Of course, you are going to need some refinishing to do, but if you pop off the back to do this, you will also need to do some refinishing, and are going to be opening up a can of worms if you don't know what you're doing.

sequoia
03-25-2015, 07:00 PM
One wonders Tommy why you don't just throw this overbraced, thick ukulele on the scrape heap of history and get a better sounding uke? What you are proposing to do is going to be a lot of work. Sentimental value? Looks nice?

ksquine
03-26-2015, 04:13 AM
Yes, its insane. But I've seen crazier things done.
Maybe you could remove the back and carve the braces some. It would be better to take the top off and work on it directly. Either way, it would be a lot of work.

Tommy B
03-26-2015, 05:04 AM
Why not thin the front of the soundboard?

This is very common for us to do once the box is all closed up and the tap response isn't quite what we want or expected. Then we'll thin around the perimeter of the lower bout to loosen up the top. You go easy, as a little can make a big difference.

Interesting! So you don't actually thin the entire top in a uniform way? This actually sounds like something I might attempt someday, if a suitably expendable instrument comes my way. Thanks Allen.

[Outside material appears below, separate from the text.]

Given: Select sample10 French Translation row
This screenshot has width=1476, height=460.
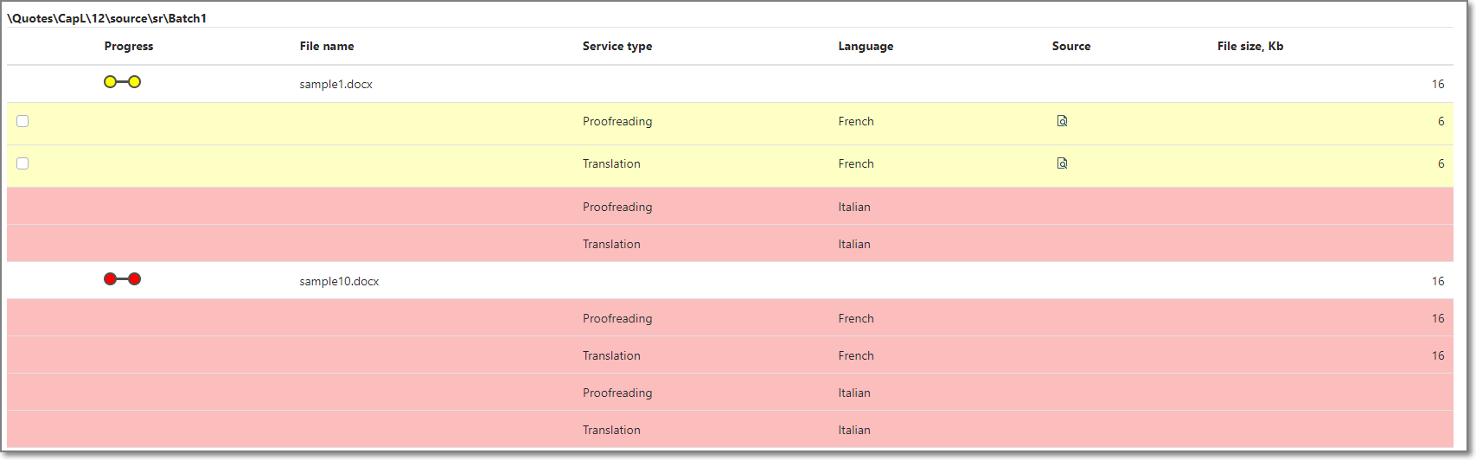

Yes, its insane. But I've seen crazier things done.
Maybe you could remove the back and carve the braces some. It would be better to take the top off and work on it directly. Either way, it would be a lot of work.

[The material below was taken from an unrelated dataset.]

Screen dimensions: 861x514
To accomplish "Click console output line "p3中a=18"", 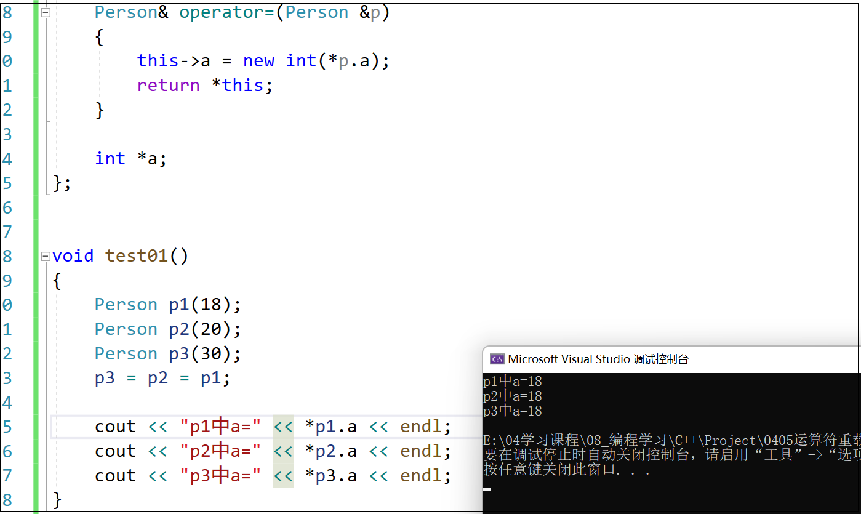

For me, this isn't really in the arena of "work" so much as it is in the arena of "tinkering." And at this point, it's more like the arena of "idle thinking." Thanks ksquine.


One wonders Tommy why you don't just throw this overbraced, thick ukulele on the scrape heap of history and get a better sounding uke? What you are proposing to do is going to be a lot of work. Sentimental value? Looks nice?

LOL, sequoia. I actually do have a few nice, great-sounding ukes. But I was just wondering what was possible/advisable in a scenario like this. I know over the years I've had a few cheapie mass production ukes (no-name baritones, for example) that were solid wood but with overly thick soundboards, and I've wondered if they were beyond redemption.

Doc_J
03-26-2015, 05:27 AM
Yes, its insane. But I've seen crazier things done.
Maybe you could remove the back and carve the braces some. It would be better to take the top off and work on it directly. Either way, it would be a lot of work.

This sounds similar to what Steve Perry of Mandovoodoo (http://www.mandovoodoo.com/acousticblueprinting.html)does.

The term used by MandoVooDoo is Acoustic Blueprinting. I've heard from others that it does do wonders for an instrument's sound. Never tried it myself.

Steveperrywriter
03-26-2015, 07:46 AM
Geez, not another Steve Perry, Hodge ...

Not me, folks. I got the manual dexterity of a walrus ...

Tommy B
03-26-2015, 06:03 PM
This sounds similar to what Steve Perry of Mandovoodoo (http://www.mandovoodoo.com/acousticblueprinting.html)does.

The term used by MandoVooDoo is Acoustic Blueprinting. I've heard from others that it does do wonders for an instrument's sound. Never tried it myself.

That was really interesting, Hodge. Thanks for sharing that.